Wir werden von diesem Brunnen eine Wasserleitung bis in den Ortskern legen. Mit dem Anbringen einer Handpumpe kann dann das Wasser in der Ortsmitte gezapft werden.


Solarlicht

Beer ist nicht an das allgemeine Stromnetz angeschlossen, da die vorhandenen Stromnetze nur auf die Gebiete größerer Städte begrenzt sind. Überlandleitungen gibt es noch nicht. Auch wäre der angebotene Strom, der mit Dieselgeneratoren erzeugt wird, für die Bevölkerung zu teuer. Eine Kilowattstunde kostet zurzeit 1,30 Dollar. Das entspricht ca.1 Euto.
Da es nachts stockfinster ist und Hyänen und Schlangen ins Dorf einfallen, werden wir mit Solar betriebenen Straßenlaternen Sicherheit für die Bevökerung herstellen.
Die Technik ist für Somaliland nicht neu. Die heimische Wirtschaft wird unterstützt und zwei Männer im Ort erhalten über eine 4-wöchige Schulung zur Wartung der Anlagen sichere Arbeitsplätze.

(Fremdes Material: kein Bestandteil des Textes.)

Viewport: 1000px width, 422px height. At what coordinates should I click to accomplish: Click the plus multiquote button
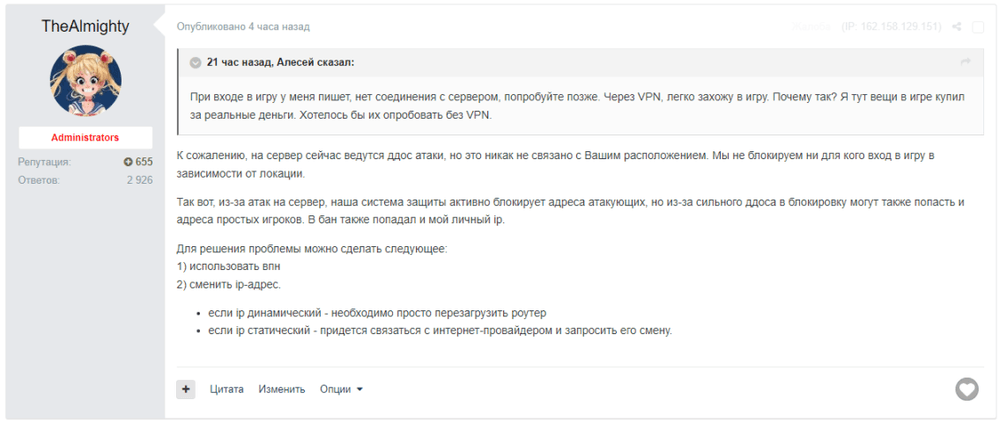pos(186,389)
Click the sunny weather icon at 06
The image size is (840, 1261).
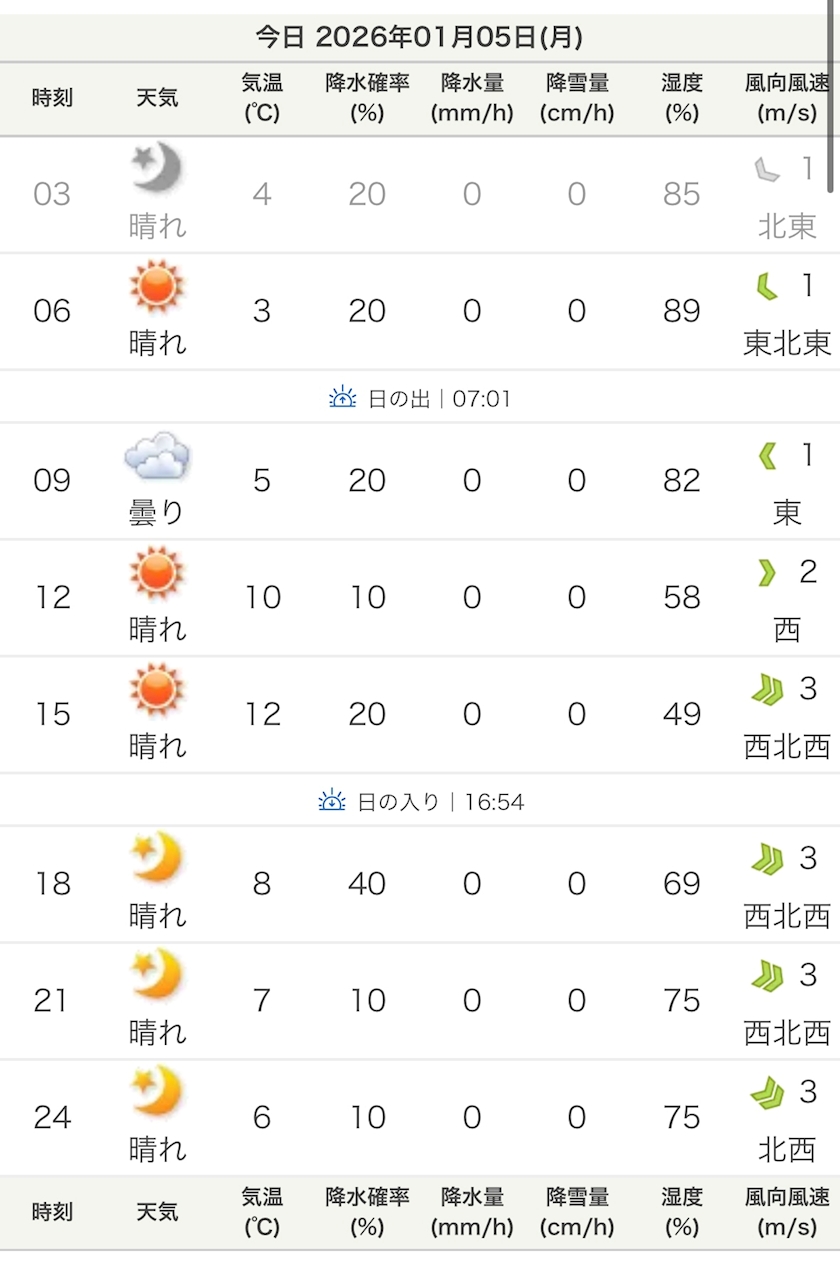coord(157,286)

nachhaltige Hilfe zur Eigenständigkeit

Aufgrund der Dürrekatastrophe haben ca. 70 Familien Zuflucht in Beer gesucht und sind auf Unterstützung mit Nahrungsmitteln angewiesen, die sie regelmäßig über unsere Soforthilfe aufgrund der Dürrekatastrophe erhalten. Langfristig werden wir den Bedürftigsten unter ihnen Schafe und Ziegen zur Verfügung stellen, damit sie sich eine neue Existenz aufbauen können. Das somalische Lammfleisch ist aufgrund seiner Würzigkeit in der arabischen Welt sehr beliebt und der Export sichert die Einnahmen der Nomaden.

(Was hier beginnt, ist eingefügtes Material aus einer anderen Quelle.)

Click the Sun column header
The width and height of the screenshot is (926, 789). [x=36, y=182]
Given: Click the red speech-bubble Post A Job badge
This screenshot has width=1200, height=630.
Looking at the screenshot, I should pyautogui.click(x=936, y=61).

Um wiederkehrenden Dürren besser begegnen zu können, haben wir mit der Rodung von ca. 40 Hektar landwirtschaftlich nutzbarer Fläche begonnen. Die Menschen werden angeleitet diese zu bewirtschaften. Über die Gründung einer Genossenschaft werden nach und nach neue Flächen dazu gepachtet. Eine Landwirtschaftsschule soll dann auch die Möglichkeit zur Ausbildung geben, damit die Absolventen der Mittelschule eine Perspektive für ihre Zukunft haben.